BRITISH cinema continues its fascination with adapting Ian McEwan novels, following this year’s romance drama On Chesil Beach, with this moral drama based on his 2014 book of the same name.

The incomparable Emma Thompson plays Fiona, a High Court judge specialising in family law who takes on some of the most challenging cases the system can conjure up.

One day she finds herself going against her usual approach of never getting emotionally involved by visiting the hospital bedside of 17-year-old Adam (Dunkirk’s Fionn Whitehead), who has leukaemia.

In keeping true to his faith as a Jehovah’s Witness and the likewise beliefs of his fraught parents (Ben Chaplin and Eileen Walsh), Adam is refusing a blood transfusion he desperately needs. Should she rule that the hospital force treatment on him? Or should she respect his wishes, most likely leading to his death?

It feels more like a two-part BBC drama than anything necessarily cinematic. However, working from a script by McEwan himself, director Richard Eyre (Iris, Notes on a Scandal) delivers a solidly compelling drama that melds together the sombre and the stirring, while also posing some harsh and fascinating moral conundrums for us to wrangle with right alongside the central character.

It’s intriguing to see how the drama unfolds as Fiona gets involved on a personal level she never usually goes near and how it ripples throughout her life.

Chiefly this includes her already crumbling marriage to academic American husband Jack (a subtly affecting Stanley Tucci). The film is often at its strongest when dealing with the fallout of their marital issues which feeds into and compounds Fiona’s increasingly difficult position of legal power.

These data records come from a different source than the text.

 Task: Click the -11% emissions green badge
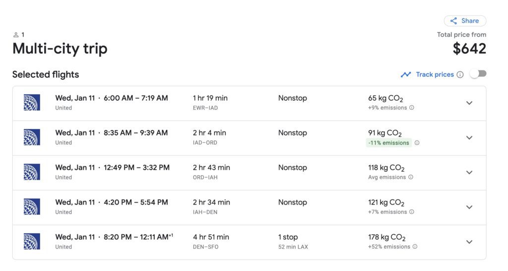coord(389,143)
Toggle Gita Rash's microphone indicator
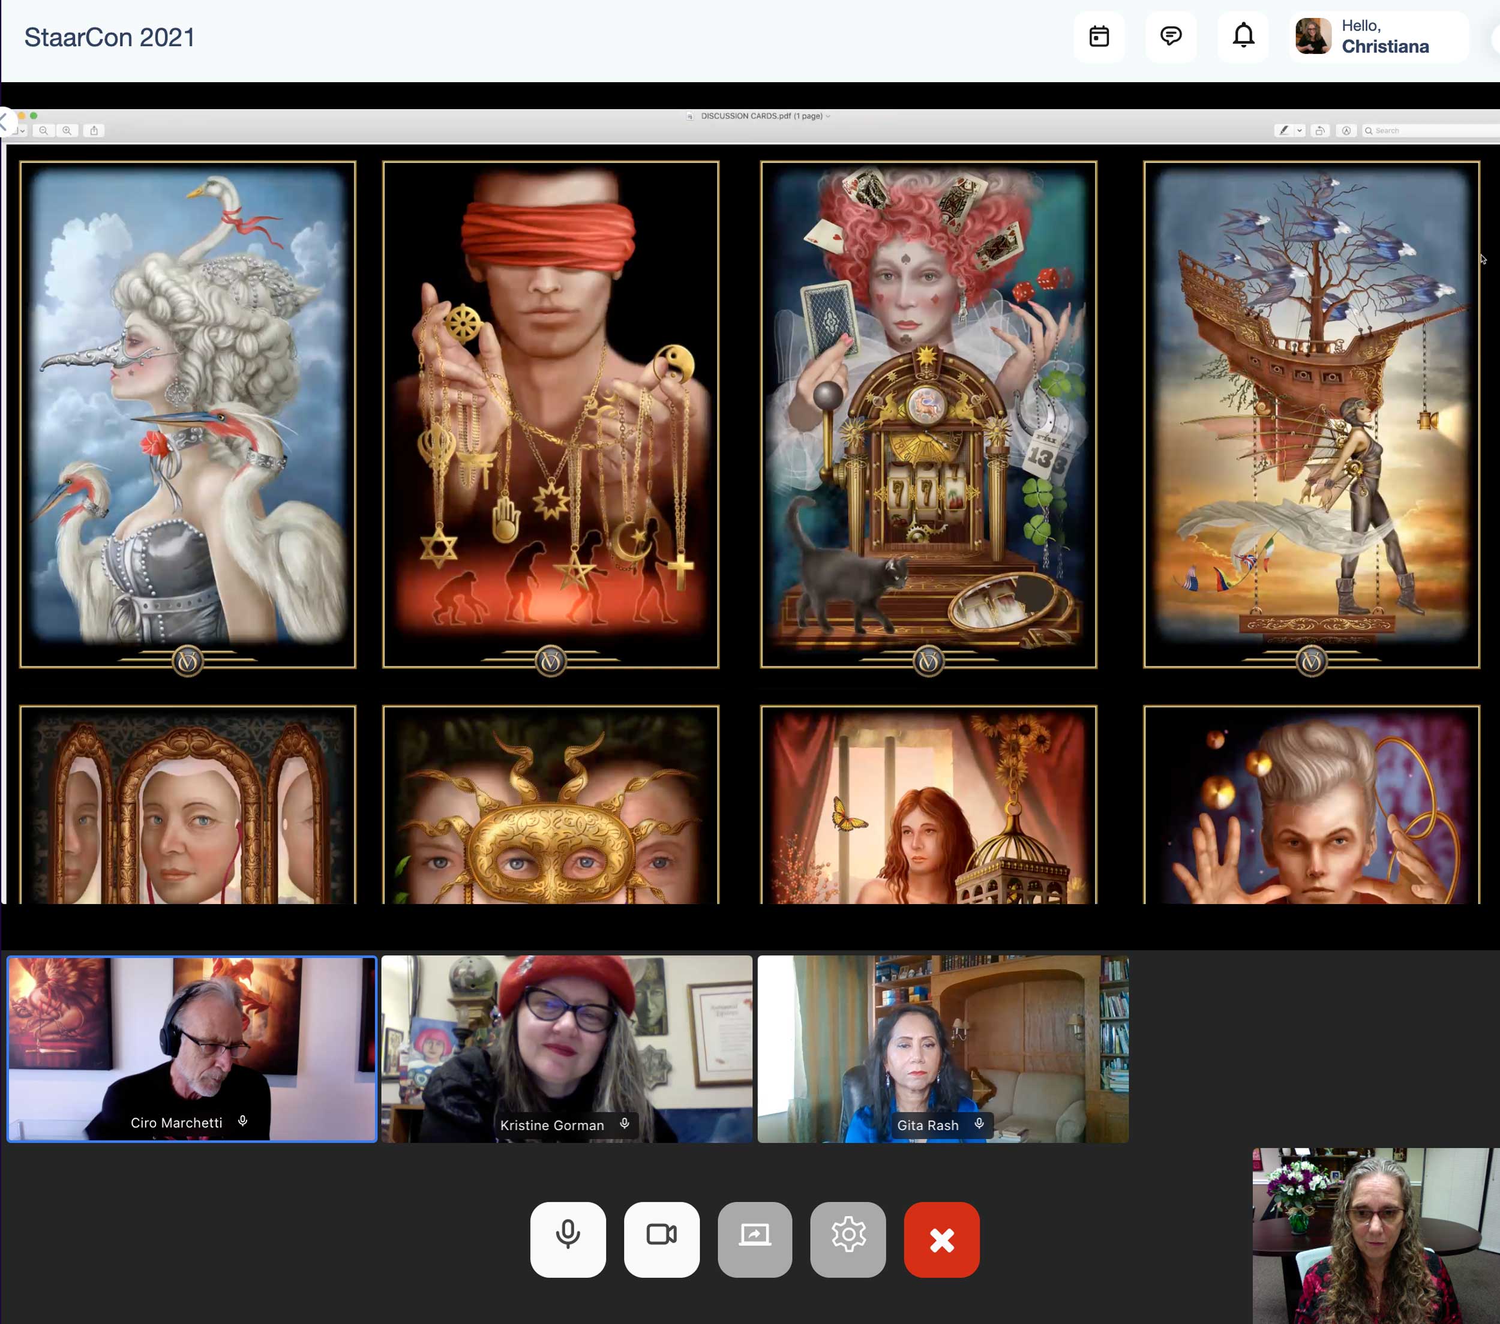1500x1324 pixels. (979, 1124)
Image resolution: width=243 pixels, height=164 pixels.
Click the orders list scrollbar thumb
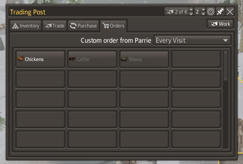point(226,66)
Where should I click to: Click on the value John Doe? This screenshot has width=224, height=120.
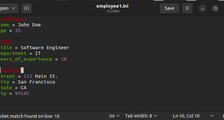tap(29, 25)
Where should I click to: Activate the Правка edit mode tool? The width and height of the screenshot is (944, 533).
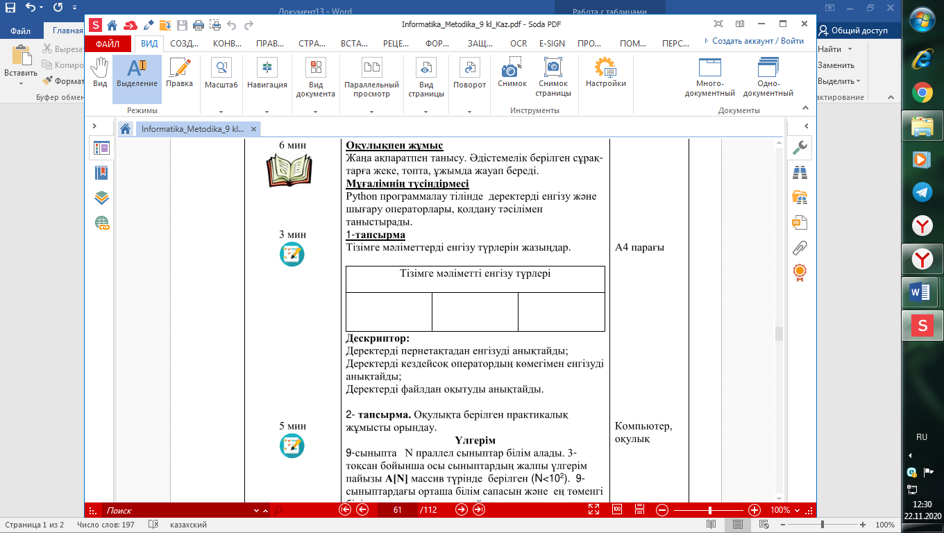(x=180, y=72)
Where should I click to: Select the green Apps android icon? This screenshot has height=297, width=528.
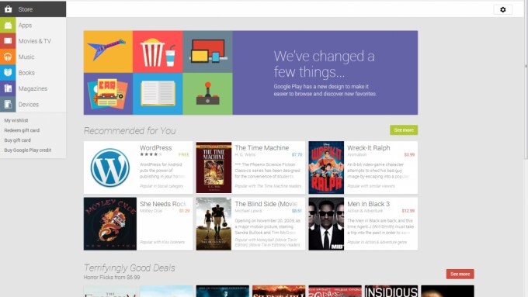pyautogui.click(x=8, y=26)
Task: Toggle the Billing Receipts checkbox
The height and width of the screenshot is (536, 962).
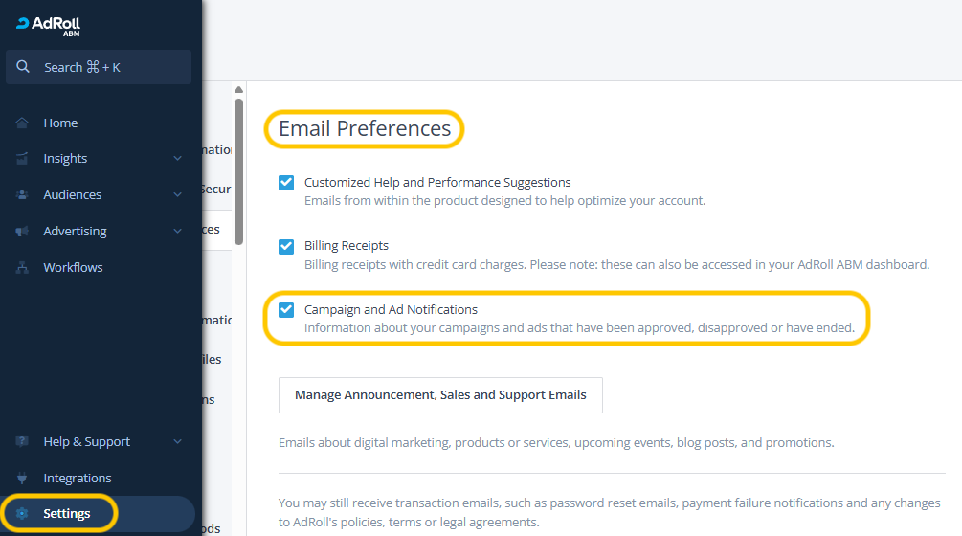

Straight away we get that feeling that her bottling up the effect of all these decisions proves emotionally overwhelming in a rather devastating sequence in which Thompson gets to show off just why she’s one of the finest acting talents working today.

She’s rarely off-screen throughout and carries on her shoulders a narrative that, despite sometimes skating off into unnecessarily protracted melodrama, has a lingering power.